The Stand at Paxton County, which is currently playing on Netflix, opens with an ominous title card warning us that what we’re about to see is “based on a true story.”
I may be alone in this but I find the term “based on a true story” to be fascinating. It’s signifies that the film that we’re about to watch was inspired by something that actually happened but it’s not actually a recreation of that event. It’s an invitation to watch and to try to figure out how much is true and how much is just a product of a screenwriter’s imagination. “Based on a true story” is a real cinematic tease.
The Stand at Paxton County tells the story of Janna Connelly (Jacqueline Toboni), an army medic who is still haunted by her memories of serving in Afghanistan. When her rancher father, Dell (Michael O’Neill), has a heart attack, Janna returns home to Paxton County, North Dakota. What she discovers is that, after she left home, the ranch fell into disrepair. Dell only has one ranch hand, a seemingly amiable doofus named Brock (Greg Perrow) and it doesn’t appear that Brock’s been doing a very good job.
When Sheriff Bostwick (Christopher McDonald) shows up to do a compliance check on the ranch, he finds a lot of problems. When he returns with a cold-eyed veterinarian named Dr. Morel (Marwa Bernstein), Dell is informed that his ranch is in such disrepair that the sheriff can take away his livestock and essentially put Dell out of business!

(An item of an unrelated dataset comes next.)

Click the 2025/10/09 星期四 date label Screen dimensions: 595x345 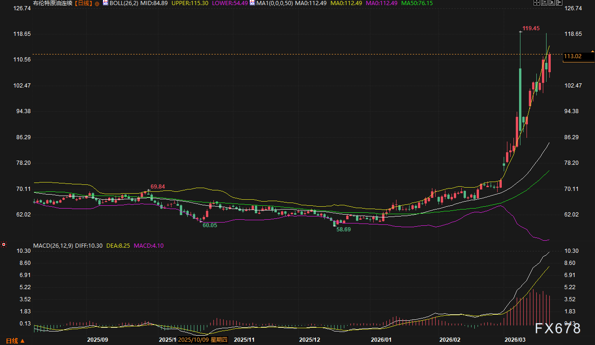point(202,340)
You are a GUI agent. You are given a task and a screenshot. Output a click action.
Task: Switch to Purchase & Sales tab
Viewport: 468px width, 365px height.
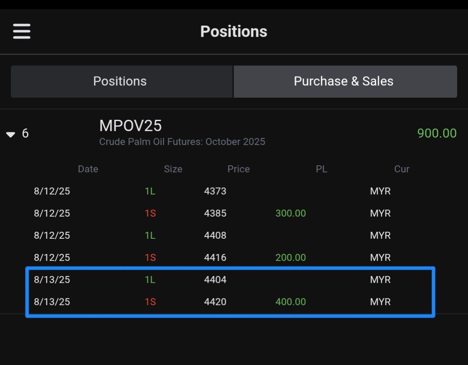pos(345,81)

How can the sheriff get away with this, Janna asks. Dell explains that, years ago, the voters of the state voted down a proposition that would have given law enforcement the right to confiscate a rancher’s livestock. However, a bunch of unelected lobbyists and left-wing activists went ahead and forced the law through the state legislature! Now, the sheriff can pretty much do whatever he wants and anyone who tries to stand up for their Constitutional rights is subject to harassment and perhaps even murder!

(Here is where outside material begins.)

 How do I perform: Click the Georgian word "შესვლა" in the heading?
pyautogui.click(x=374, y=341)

While all of this is going on, Brock vanishes from the ranch. It turns out that Brock is a professional bad employee who goes from ranch to ranch and goes out of his way to mess things up so that the ranchers lose their livestock. The livestock is then sold to the highest bidder or sometimes the sheriff will just keep a horse for himself. With Brock gone, Janna hires sexy Matt (Tyler Jacob Moore) to be the new ranch hand and then sets out to get justice for her father.
I had mixed feelings about The Stand at Paxton County. On the one hand, I’m not a fan of the government regulation in general and I’m always happy to watch a libertarian-themed film. Christopher McDonald’s smug and corrupt sheriff felt like a stand-in for all of the authoritarian-minded politicians and bureaucrats who have recently come out of the woodwork and used the COVID-19 pandemic to increase their own power. (“Hey, it’s Clay Jenkins!” I said as soon as the sheriff showed up.) So, on that level, I enjoyed the film.
Unfortunately, The Stand at Paxton County doesn’t just stick to criticizing the government for overstepping their authority. Instead, it also portrays animal rights activists as being a part of a sinister financial conspiracy and that’s where it lost me. It’s a lot easier to buy into the idea of a corrupt sheriff than it is to imagine the head of the PSCA sitting in a darkened war room and ordering his minions to torment one rancher, all so he can resell the rancher’s livestock. That doesn’t mean that activists should be immune from criticism or that there isn’t a legitimate argument to be made that even well-intentioned regulations are vulnerable to abuse. But the film’s portrayal of its central conspiracy just got a bit too cartoonish to be effective. Once the villains went from being smug to being downright evil, it became impossible to take the movie seriously. If the film had simply stuck to criticizing government overreach instead of imagining a shadowy conspiracy, it would have been a lot more effective.
The Stand at Paxton County has some lovely shots of the North Dakota countryside and Christopher McDonald is a wonderfully smarmy villain. I always appreciate a film that has an anti-authoritarian subtext but The Stand At Paxton County is ultimately dragged down by its own heavy hand.